Beautiful! Thanks. I was leaning toward it being a NAT issue, but I couldn't quite put my finger on it. You are good! Thanks again.

 

[Supergrrover]

I've made the same mistakes and looked at a lot of configs. It gets easier. Hang in there.


Brent
Systems Engineer / Consultant
CCNP, CCSP

 

[dannyyo]

I have another question. I basically disabled all the access-list today to test the host in the DMZ. From the host in DMZ I'm able to FTP and HTTP out to a "internet" computer x.x.x.50. This is a test environment I set up, thus the x.x.x.50 is basically a computer connected to interface g0/0 and hosts ftp and http service. If all IP permit is denied, how can ftp and http still pass trough from DMZ to outside? Everywhere else the access rule works accordingly.

 

[Supergrrover]

In the absence of an ACL applied to that interface, all traffic is allowed from a higher security level to a lower security level by default.
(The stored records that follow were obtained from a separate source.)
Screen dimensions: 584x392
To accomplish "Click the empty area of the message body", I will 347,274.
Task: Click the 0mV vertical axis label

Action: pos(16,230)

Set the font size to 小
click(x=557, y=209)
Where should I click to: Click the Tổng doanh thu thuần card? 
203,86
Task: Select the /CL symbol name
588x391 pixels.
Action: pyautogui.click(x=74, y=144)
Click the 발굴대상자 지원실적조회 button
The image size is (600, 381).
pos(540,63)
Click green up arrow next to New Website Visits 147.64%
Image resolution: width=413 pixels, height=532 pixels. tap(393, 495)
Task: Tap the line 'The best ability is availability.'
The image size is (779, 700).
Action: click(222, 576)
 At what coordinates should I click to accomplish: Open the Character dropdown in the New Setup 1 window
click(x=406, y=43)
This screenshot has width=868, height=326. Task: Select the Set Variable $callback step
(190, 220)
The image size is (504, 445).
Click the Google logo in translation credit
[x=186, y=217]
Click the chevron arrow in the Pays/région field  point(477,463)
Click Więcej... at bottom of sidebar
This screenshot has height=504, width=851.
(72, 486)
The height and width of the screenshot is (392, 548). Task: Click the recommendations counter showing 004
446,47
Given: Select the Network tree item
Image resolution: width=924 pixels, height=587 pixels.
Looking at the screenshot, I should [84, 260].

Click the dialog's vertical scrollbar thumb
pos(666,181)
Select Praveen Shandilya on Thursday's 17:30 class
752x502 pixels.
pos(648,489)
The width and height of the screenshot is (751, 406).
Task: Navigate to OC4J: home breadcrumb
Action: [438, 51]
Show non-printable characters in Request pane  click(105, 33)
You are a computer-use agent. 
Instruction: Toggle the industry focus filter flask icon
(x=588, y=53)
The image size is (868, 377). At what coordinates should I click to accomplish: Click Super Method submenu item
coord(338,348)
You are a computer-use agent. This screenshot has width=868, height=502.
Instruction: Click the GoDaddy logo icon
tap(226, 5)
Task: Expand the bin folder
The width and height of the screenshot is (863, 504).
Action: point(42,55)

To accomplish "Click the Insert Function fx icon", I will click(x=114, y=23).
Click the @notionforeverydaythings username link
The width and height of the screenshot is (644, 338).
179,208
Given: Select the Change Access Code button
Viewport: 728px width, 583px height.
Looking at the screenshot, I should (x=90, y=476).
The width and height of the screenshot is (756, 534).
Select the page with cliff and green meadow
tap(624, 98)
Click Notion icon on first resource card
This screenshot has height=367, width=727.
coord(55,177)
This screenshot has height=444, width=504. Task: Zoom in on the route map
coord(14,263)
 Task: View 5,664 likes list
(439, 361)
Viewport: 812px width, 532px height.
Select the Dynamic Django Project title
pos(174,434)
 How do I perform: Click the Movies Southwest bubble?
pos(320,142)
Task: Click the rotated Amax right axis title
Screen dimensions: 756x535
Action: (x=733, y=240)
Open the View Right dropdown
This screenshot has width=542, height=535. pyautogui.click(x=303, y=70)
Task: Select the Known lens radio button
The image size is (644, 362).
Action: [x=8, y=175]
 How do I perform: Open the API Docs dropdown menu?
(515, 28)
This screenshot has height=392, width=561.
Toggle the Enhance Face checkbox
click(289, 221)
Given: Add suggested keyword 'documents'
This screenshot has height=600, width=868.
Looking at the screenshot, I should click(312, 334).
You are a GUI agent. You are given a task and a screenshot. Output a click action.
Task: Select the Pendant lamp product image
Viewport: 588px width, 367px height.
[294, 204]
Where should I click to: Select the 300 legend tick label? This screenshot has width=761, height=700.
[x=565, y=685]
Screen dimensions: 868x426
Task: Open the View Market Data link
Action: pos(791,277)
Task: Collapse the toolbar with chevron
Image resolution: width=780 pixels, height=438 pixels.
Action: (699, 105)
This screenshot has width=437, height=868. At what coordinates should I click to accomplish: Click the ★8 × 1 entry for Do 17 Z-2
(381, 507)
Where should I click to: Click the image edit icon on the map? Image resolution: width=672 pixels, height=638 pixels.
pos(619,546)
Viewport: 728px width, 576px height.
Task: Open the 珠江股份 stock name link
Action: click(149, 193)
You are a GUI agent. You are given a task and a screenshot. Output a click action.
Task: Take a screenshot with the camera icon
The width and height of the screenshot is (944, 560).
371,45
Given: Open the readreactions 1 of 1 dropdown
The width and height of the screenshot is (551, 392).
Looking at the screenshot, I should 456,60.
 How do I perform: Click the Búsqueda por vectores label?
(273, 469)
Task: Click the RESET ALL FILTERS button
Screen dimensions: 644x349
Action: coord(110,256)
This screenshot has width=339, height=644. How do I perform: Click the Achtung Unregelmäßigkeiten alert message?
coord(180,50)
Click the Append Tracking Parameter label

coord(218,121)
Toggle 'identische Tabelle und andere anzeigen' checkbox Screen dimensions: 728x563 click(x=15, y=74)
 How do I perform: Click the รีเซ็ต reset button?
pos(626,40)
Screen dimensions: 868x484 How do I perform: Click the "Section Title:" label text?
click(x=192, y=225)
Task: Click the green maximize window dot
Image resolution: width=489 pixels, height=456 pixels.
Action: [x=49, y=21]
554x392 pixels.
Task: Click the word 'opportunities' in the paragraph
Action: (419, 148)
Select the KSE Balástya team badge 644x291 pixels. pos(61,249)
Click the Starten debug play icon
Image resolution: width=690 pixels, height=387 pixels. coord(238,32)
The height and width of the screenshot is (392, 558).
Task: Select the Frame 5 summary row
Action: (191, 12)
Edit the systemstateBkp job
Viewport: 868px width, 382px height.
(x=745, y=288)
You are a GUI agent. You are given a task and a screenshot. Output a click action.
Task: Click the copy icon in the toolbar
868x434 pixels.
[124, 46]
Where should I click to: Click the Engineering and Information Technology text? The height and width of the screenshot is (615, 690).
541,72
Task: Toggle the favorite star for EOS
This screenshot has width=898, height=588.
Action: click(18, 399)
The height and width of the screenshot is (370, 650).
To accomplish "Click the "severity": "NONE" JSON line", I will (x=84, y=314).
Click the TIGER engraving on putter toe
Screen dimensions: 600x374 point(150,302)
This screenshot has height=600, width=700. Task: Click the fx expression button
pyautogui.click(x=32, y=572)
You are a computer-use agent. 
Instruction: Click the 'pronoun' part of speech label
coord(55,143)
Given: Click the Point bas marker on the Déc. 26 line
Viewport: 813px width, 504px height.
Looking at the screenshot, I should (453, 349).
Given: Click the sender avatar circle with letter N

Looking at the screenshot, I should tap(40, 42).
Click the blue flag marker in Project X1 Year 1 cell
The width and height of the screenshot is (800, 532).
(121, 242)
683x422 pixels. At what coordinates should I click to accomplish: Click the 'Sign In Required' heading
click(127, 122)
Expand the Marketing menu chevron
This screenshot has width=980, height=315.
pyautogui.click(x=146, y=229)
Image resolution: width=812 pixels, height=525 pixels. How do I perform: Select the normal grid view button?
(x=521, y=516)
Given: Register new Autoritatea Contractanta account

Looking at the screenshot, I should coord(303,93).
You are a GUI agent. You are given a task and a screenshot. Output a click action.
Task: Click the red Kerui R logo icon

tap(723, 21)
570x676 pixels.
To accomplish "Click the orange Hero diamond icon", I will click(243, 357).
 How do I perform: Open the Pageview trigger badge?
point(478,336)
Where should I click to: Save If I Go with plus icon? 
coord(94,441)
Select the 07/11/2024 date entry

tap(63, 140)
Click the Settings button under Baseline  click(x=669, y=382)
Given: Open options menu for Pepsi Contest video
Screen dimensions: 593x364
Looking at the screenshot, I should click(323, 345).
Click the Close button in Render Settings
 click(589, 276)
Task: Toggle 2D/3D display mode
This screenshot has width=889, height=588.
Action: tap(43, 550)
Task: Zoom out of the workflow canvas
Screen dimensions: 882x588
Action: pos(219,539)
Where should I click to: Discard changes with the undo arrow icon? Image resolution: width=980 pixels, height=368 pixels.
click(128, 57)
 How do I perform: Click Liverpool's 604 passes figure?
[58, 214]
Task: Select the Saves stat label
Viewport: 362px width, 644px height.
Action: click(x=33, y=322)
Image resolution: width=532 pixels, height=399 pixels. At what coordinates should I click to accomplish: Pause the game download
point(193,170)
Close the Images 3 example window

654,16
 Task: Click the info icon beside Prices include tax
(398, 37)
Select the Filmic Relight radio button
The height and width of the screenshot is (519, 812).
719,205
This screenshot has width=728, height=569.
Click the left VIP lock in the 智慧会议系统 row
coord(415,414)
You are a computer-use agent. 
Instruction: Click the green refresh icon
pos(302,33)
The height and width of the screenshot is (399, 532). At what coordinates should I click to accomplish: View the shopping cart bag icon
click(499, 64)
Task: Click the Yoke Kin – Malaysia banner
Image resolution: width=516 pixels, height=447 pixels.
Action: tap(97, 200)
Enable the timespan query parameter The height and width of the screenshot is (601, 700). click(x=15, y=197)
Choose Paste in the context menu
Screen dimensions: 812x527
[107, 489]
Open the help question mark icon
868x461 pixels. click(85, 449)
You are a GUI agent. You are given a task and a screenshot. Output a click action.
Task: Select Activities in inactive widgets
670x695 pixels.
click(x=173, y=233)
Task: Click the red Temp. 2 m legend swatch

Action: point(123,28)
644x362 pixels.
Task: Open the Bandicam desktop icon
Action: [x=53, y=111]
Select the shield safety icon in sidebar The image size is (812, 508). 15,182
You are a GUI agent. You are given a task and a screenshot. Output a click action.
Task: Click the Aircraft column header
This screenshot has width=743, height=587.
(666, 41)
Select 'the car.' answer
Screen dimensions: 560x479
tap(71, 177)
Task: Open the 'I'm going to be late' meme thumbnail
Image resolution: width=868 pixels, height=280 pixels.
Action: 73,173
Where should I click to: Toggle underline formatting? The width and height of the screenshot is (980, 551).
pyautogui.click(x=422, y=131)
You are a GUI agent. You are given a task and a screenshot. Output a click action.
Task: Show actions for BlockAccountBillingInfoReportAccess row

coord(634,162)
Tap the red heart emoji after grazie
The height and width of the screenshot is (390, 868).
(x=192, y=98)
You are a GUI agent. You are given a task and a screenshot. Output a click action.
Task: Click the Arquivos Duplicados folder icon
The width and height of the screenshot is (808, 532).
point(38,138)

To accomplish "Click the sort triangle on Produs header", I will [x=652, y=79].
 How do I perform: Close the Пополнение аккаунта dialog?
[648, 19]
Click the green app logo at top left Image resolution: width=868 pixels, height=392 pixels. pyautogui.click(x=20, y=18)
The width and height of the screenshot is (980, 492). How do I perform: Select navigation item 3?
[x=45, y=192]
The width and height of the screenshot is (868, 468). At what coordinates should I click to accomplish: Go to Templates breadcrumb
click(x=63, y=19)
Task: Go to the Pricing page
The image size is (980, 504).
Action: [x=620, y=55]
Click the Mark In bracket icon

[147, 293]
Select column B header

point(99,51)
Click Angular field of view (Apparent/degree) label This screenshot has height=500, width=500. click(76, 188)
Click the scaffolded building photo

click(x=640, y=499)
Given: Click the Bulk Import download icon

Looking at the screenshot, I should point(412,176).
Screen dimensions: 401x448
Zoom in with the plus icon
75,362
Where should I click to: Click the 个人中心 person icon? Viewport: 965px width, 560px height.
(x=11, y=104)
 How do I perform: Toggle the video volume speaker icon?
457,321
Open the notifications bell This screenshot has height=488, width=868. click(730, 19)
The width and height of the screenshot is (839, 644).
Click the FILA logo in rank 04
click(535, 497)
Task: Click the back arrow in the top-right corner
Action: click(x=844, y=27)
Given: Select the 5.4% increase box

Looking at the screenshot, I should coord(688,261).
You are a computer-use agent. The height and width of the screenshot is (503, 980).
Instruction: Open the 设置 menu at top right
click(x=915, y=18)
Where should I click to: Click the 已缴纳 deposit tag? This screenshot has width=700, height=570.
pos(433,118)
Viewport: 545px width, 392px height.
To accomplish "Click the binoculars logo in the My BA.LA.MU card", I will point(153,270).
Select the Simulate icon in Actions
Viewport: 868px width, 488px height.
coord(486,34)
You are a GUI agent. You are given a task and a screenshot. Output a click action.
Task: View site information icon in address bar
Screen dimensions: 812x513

If you put this at the end of your ACL

access-list inside_access_in extended permit ip any any

it is essentially allowing everything that isn't explicitly denied above.


Brent
Systems Engineer / Consultant
CCNP, CCSP

 

[dannyyo]

You are good. I was on the phone with Cisco support for couple of hours trying to figure it out. What was deceiving was that when you have an inactive rule then only the "implied deny any any rule" is applied and not the "implicit rule: permit all traffic to less secure networks". But when you don't have any other rules, both of the implicit rules are applied. Anyhow, I glad I got that sorted. Thank you for quick replies.